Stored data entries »
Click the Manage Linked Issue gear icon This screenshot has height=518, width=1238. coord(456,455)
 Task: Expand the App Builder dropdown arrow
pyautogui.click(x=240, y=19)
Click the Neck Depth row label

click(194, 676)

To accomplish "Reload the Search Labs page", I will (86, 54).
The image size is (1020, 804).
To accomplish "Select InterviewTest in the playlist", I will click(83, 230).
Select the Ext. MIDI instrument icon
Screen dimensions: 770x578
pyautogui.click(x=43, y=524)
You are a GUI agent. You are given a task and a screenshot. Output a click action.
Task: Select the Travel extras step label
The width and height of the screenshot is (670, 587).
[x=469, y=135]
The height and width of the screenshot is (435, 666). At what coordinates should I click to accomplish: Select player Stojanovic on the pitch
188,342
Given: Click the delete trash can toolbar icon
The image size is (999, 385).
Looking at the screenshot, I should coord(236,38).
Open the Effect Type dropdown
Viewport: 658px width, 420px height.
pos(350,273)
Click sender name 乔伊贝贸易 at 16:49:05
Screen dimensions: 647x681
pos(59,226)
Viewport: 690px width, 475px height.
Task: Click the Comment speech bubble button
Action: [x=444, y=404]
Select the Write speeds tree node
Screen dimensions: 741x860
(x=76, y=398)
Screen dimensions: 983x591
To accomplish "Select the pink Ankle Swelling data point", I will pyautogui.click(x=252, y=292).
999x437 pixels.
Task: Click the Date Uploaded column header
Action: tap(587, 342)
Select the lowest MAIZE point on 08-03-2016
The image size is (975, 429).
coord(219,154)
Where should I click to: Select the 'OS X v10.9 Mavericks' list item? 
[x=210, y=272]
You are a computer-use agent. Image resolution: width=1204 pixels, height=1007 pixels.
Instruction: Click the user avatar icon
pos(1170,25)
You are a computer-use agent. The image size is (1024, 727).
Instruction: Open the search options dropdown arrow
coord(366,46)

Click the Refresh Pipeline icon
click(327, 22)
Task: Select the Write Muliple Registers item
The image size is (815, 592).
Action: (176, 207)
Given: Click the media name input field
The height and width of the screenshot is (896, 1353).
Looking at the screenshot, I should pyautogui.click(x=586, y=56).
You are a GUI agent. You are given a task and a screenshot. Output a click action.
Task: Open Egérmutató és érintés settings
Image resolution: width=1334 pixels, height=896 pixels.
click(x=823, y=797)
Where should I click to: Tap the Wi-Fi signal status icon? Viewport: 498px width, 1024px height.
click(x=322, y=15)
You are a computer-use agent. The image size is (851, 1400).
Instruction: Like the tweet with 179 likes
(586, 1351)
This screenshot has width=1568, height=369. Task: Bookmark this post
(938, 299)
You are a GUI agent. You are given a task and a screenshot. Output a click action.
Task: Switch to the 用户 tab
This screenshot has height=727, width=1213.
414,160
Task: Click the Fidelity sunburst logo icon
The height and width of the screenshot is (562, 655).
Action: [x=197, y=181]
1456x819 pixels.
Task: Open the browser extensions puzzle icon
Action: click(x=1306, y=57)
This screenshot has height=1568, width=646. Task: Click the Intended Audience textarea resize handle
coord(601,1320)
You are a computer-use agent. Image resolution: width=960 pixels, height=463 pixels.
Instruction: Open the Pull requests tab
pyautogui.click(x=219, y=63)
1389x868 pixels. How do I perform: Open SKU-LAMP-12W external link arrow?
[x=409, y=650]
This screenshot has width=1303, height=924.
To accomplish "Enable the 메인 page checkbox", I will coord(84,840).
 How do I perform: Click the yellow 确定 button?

Exercise aim » The entries above must be returned exactly.

Output for this exercise »
Click the Manage Linked Issue gear icon This screenshot has height=518, width=1238. coord(456,455)
 Task: Expand the App Builder dropdown arrow
pyautogui.click(x=240, y=19)
Click the Neck Depth row label

click(194, 676)

To accomplish "Reload the Search Labs page", I will (86, 54).
The image size is (1020, 804).
To accomplish "Select InterviewTest in the playlist", I will click(83, 230).
Select the Ext. MIDI instrument icon
Screen dimensions: 770x578
pyautogui.click(x=43, y=524)
You are a GUI agent. You are given a task and a screenshot. Output a click action.
Task: Select the Travel extras step label
The width and height of the screenshot is (670, 587).
[x=469, y=135]
The height and width of the screenshot is (435, 666). At what coordinates should I click to accomplish: Select player Stojanovic on the pitch
188,342
Given: Click the delete trash can toolbar icon
The image size is (999, 385).
Looking at the screenshot, I should coord(236,38).
Open the Effect Type dropdown
Viewport: 658px width, 420px height.
pos(350,273)
Click sender name 乔伊贝贸易 at 16:49:05
Screen dimensions: 647x681
pos(59,226)
Viewport: 690px width, 475px height.
Task: Click the Comment speech bubble button
Action: [x=444, y=404]
Select the Write speeds tree node
Screen dimensions: 741x860
(x=76, y=398)
Screen dimensions: 983x591
To accomplish "Select the pink Ankle Swelling data point", I will pyautogui.click(x=252, y=292).
999x437 pixels.
Task: Click the Date Uploaded column header
Action: tap(587, 342)
Select the lowest MAIZE point on 08-03-2016
The image size is (975, 429).
coord(219,154)
Where should I click to: Select the 'OS X v10.9 Mavericks' list item? 
[x=210, y=272]
You are a computer-use agent. Image resolution: width=1204 pixels, height=1007 pixels.
Instruction: Click the user avatar icon
pos(1170,25)
You are a computer-use agent. The image size is (1024, 727).
Instruction: Open the search options dropdown arrow
coord(366,46)

Click the Refresh Pipeline icon
click(327, 22)
Task: Select the Write Muliple Registers item
The image size is (815, 592).
Action: (176, 207)
Given: Click the media name input field
The height and width of the screenshot is (896, 1353).
Looking at the screenshot, I should pyautogui.click(x=586, y=56).
You are a GUI agent. You are given a task and a screenshot. Output a click action.
Task: Open Egérmutató és érintés settings
Image resolution: width=1334 pixels, height=896 pixels.
click(x=823, y=797)
Where should I click to: Tap the Wi-Fi signal status icon? Viewport: 498px width, 1024px height.
click(x=322, y=15)
You are a computer-use agent. The image size is (851, 1400).
Instruction: Like the tweet with 179 likes
(586, 1351)
This screenshot has width=1568, height=369. Task: Bookmark this post
(938, 299)
You are a GUI agent. You are given a task and a screenshot. Output a click action.
Task: Switch to the 用户 tab
This screenshot has height=727, width=1213.
414,160
Task: Click the Fidelity sunburst logo icon
The height and width of the screenshot is (562, 655).
Action: [x=197, y=181]
1456x819 pixels.
Task: Open the browser extensions puzzle icon
Action: click(x=1306, y=57)
This screenshot has height=1568, width=646. Task: Click the Intended Audience textarea resize handle
coord(601,1320)
You are a computer-use agent. Image resolution: width=960 pixels, height=463 pixels.
Instruction: Open the Pull requests tab
pyautogui.click(x=219, y=63)
1389x868 pixels. How do I perform: Open SKU-LAMP-12W external link arrow?
[x=409, y=650]
This screenshot has width=1303, height=924.
To accomplish "Enable the 메인 page checkbox", I will coord(84,840).
 How do I perform: Click the yellow 确定 button?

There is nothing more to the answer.